Figurez-vous que se présente le samedi midi un couple parents d’un futur voisin qui a acheté une maison, partie des anciens bâtiments Chat Noir, rue de La Poule. En faisant plus amples connaissances, le monsieur me dit qu’il est professeur à l’académie de Spa et professeur d’histoire de la musique à l’académie de Verviers. Je pense, mais oui l’académie de Verviers, celle des Mauranne, des Rapsat, des Houben pour les plus connus mais tant d’autres grands artistes y sont passés (voir à ce propos le texte de Paul Blanjean sur FB). Celle dont le père de Mauranne était le directeur et Je pense, car j’ai un jour vu un portrait de lui dans une émission, qu’il était un pédagogue passionné. De fil en aiguille je  repense à Colman et demande au  monsieur « mais si vous êtes historien d’art avez-vous connu le professeur Colman ? ». « Oh mais oui, me répond -il, c’était Notre professeur, LE professeur, à qui je pense encore très souvent tant il nous a marqué, surtout remettez-lui mon grand bonjour et je suis vraiment heureux de le savoir en bonne santé.
Que de bons moments dans ce resto !!
Ainsi samedi soir, outre une série de tablées, il y avait deux groupes d’une dizaine de personne dont un parmi lequel se trouvaient d’anciennes collègues du CIRE que je n’avais plus revues depuis 10 ans. L’autre tablée avait été emmenée par F et P. Deux amis que j’ai toujours plaisir à revoir tant il forme un beau couple.
Nous avons terminé la soirée avec C. et M. ainsi que A. et S. Des amis avec qui on se comprend presque naturellement. Avons échangé sur des questions existentielles liées au boulot et parfois à son manque de sens quand on en a fait le tour.
Avant de partir, S. a écrit dans le livre d’or : « SOMPTUOSO, que du bonheur en bouche ! »
Quand nous avons quitté Como en casa, il était deux heures, les terrasses des restaurants voisins étaient rentrées et leurs volets étaient baissés. Je songeais au parcours professionnel que j’avais eu, à la chance d’y avoir rencontré tant de personnes qui m’ont marqué. Au choix que j’avais fait de changer tous les dix ans de travail. J’ai vécu de grandes aventures humaines, politiques, personnelles. Et à mes amis qui pensaient qu’en ouvrant un restaurant j’allais m’enfermer si pas m’enterrer, qu’ils sachent que ce n’est pas le cas, j’y fais des rencontres riches, fabuleuses, si riches et fabuleuses que j’ai envie de vous les partager. Je me dis souvent que la meilleure façon de changer le monde est d’en construire un « bon » autour de soi.

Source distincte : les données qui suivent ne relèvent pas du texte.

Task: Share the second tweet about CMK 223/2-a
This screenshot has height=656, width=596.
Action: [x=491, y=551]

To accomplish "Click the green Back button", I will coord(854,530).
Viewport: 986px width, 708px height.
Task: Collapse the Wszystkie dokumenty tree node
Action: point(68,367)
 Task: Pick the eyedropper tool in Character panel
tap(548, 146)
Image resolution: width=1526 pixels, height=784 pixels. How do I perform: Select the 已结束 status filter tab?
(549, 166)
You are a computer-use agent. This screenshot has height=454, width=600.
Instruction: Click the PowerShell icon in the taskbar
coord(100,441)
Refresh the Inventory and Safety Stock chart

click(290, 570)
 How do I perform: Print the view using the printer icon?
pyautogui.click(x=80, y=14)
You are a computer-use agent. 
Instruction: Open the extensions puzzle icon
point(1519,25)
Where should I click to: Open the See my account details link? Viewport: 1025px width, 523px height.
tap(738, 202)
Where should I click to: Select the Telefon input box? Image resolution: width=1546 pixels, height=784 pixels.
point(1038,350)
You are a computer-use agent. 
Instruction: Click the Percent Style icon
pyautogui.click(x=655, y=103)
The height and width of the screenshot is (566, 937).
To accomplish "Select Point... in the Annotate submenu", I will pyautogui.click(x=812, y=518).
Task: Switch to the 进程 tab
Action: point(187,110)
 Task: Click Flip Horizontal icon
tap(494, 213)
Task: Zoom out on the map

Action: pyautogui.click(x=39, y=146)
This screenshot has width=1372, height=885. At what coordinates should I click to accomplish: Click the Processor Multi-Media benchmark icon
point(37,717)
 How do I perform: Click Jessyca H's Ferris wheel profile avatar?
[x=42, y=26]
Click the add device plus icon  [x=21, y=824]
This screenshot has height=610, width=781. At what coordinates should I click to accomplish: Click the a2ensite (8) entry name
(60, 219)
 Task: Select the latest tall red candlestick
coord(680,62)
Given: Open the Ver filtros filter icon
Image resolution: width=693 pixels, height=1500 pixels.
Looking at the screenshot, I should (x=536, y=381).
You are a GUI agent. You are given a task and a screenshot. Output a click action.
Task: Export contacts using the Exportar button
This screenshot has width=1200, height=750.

Allei, à très vite de vous revoir, passez de belles et bonnes fêtes, en famille ou avec des amis. Etre bien, s’amuser, ne nous empêche pas de penser au monde et à ses drames. Au contraire cela nous permet de parfois être plus disponibles.

1 commentaire:

  1. Cher Mario,
    Quand tu revois le professeur Colman, tu lui remets le bon souvenir d'un de ces anciens étudiants qui garde un souvenir ému de sa pédagogie, de son attention à la personne de ses étudiants et de sa passion pour ses cours.